I never dreamt that I would be on facebook, then there I was. I never dreamt that I would be at the gym, then there I was. I definitely never dreamt that I could jump from the floor to a higher platform, then I did.
I have listened intently to athletes as they shared the importance of visualization. You need only listen to Heather Moyse retelling her Olympic success stories to catch the fever of achievement. Heather and her team mate Kaillie Humphreys won two gold medals at the Vancouver and Sochi Olympics. Heather was a late comer to the sport of Bobsledding, beginning her training at the age of 27. She had a serious physical set back that could have sidelined her, but she persevered. She needed the support of her family and before the Olympics made the brave decision to train, not at the state of the art Calgary site, but at home in PEI. Yes her talent and competitiveness played a huge part, but her ability to improvise, compete and visualize were also key.
I am the absolute opposite to Heather Moyse.
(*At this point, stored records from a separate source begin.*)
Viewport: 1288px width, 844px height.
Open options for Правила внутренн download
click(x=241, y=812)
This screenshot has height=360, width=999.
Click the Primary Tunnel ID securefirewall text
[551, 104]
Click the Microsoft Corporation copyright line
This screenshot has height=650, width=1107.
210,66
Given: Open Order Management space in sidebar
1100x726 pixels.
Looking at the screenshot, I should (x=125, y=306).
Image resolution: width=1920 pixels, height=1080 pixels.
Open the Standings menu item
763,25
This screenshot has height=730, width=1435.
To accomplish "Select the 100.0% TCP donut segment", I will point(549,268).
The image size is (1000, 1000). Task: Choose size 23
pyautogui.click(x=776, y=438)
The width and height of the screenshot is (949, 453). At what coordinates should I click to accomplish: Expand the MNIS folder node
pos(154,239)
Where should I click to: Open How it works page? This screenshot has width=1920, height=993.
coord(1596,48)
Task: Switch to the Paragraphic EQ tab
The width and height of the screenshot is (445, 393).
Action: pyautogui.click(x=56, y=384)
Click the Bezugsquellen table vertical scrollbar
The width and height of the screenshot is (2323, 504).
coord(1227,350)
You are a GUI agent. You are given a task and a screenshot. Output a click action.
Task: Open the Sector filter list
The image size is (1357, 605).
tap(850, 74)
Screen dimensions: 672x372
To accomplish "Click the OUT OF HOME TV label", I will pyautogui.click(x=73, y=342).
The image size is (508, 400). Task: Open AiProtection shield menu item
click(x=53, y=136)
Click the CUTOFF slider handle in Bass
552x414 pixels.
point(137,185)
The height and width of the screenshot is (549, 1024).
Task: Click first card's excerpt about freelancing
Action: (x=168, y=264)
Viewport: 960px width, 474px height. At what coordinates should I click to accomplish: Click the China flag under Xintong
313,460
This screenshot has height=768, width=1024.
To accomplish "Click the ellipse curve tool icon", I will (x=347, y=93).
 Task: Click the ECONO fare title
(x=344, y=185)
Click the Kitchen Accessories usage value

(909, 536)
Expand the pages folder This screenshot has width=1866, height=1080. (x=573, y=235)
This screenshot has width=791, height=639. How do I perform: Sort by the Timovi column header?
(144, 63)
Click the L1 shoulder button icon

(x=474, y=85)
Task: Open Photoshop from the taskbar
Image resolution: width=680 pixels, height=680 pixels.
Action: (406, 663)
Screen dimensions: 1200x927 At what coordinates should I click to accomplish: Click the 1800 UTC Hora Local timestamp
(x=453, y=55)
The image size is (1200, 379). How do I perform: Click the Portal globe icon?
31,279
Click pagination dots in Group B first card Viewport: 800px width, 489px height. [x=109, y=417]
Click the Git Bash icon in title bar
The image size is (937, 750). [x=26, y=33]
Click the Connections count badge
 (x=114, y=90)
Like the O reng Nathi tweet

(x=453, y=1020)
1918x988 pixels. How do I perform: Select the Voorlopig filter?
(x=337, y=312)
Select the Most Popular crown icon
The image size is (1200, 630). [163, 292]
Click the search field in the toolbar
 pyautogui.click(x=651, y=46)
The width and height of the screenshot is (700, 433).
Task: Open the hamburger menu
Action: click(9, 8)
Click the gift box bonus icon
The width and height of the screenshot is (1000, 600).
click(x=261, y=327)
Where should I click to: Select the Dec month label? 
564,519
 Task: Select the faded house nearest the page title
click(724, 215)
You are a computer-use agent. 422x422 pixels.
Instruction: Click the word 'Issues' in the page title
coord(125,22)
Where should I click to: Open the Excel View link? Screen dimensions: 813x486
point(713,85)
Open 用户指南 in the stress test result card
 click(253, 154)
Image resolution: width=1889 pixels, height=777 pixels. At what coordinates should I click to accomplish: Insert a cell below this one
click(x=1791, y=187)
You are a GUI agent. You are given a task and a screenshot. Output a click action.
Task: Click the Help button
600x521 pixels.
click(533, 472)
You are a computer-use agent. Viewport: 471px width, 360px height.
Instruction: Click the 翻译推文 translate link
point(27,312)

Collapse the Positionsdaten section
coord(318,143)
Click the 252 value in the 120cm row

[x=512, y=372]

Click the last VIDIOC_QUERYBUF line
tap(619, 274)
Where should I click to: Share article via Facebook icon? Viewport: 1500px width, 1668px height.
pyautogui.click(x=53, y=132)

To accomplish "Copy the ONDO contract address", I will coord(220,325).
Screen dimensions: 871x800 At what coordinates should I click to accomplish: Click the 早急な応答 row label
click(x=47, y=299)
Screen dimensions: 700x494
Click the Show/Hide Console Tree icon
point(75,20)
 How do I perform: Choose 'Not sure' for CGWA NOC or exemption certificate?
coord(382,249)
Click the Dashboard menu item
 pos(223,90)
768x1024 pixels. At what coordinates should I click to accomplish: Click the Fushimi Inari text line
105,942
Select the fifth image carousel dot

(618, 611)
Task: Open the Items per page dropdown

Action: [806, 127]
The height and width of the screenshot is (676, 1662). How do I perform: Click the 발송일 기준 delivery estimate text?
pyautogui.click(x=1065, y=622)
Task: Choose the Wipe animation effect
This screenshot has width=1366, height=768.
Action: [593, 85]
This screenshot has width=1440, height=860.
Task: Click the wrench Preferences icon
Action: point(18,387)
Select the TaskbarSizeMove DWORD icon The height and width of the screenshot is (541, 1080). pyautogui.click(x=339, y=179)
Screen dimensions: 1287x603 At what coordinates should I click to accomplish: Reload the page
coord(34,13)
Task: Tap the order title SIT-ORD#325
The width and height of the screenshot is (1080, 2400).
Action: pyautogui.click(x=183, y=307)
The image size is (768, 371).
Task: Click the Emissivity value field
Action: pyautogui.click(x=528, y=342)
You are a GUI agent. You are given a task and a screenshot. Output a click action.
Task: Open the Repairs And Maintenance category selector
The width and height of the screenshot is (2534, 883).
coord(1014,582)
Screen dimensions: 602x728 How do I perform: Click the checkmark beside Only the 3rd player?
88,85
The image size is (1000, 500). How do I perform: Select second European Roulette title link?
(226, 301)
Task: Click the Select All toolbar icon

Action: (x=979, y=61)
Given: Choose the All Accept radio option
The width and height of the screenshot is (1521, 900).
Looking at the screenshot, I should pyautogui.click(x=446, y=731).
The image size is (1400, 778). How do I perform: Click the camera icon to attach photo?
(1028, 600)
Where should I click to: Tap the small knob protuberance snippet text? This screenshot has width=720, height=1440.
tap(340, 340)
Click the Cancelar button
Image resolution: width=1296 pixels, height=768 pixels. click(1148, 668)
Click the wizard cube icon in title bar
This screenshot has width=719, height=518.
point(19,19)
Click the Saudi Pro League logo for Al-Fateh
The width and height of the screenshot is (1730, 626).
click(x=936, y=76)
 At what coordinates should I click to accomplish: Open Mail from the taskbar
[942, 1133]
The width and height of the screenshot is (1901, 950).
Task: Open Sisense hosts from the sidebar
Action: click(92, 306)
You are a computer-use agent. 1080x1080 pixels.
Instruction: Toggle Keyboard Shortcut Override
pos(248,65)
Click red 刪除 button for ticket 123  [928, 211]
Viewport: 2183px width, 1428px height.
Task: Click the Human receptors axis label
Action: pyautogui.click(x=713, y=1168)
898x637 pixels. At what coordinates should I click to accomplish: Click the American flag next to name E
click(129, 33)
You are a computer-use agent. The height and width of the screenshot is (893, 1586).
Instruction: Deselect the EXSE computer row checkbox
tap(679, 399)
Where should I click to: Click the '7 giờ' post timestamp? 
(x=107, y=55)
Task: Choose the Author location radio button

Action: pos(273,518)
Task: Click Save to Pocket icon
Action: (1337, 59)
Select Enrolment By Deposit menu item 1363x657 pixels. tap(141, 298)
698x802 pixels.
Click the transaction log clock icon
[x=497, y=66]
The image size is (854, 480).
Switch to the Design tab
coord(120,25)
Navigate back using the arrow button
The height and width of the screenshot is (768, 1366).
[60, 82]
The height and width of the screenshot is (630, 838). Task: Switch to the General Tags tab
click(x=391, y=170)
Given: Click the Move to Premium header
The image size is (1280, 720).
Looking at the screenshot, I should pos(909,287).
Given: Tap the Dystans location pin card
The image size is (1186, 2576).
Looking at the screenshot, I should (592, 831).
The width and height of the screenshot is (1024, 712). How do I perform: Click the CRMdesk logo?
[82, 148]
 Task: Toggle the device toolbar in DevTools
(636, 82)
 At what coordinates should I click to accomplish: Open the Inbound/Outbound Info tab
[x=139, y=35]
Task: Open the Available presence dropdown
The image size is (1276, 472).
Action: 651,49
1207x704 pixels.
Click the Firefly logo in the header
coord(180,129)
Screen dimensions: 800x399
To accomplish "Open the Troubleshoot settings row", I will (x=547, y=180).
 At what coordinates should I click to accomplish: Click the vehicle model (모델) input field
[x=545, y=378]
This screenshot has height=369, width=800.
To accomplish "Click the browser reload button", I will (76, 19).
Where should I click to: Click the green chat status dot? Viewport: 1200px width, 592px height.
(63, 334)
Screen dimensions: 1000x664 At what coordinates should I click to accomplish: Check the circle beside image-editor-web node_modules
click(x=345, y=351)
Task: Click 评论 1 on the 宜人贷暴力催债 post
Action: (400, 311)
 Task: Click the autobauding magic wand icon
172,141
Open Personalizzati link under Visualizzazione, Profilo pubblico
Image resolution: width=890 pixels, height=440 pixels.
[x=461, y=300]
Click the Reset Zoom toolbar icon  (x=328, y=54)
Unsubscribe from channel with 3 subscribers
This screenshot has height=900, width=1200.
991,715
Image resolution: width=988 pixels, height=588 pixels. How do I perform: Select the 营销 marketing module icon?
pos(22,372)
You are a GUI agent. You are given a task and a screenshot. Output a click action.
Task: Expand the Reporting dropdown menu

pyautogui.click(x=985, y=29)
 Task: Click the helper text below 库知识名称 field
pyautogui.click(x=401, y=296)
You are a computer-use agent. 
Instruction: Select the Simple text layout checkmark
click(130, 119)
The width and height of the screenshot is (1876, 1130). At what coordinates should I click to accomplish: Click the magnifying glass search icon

I am not athletic, I tend to accept that I can’t do physically challenging things and I have not consciously and deliberately visualized achieving a physical goal. Yet, listening to Heather explain her pursuit of a second gold medal in the bobsleigh really tempted me to try.
At our local Goodlife Gym, I eyed the stack of platforms. I had watched a few others take the platforms out and jump from the floor to the platform in one simple jump. It looked effortless. Eventually I told myself just to walk over to one of the lower platforms, I picked one approximately 18 inches off the floor. It is important to remember that I have no athletic accomplishments beyond the elliptical and cross trainer. I told myself that I could do it and I visualized doing it. With my positive and negative voices bombarding me at the same time, I walked quickly toward the platform, bent my knees and jumped. I reached the platform easily and reverse jumped off again. I repeated this 12 times. I plan to keep training until I can jump at least three feet off the floor.
Now I know a few more things about myself: I listen well; I can out motivate my defeatist voices; and, I can still achieve lifetime firsts late in my career.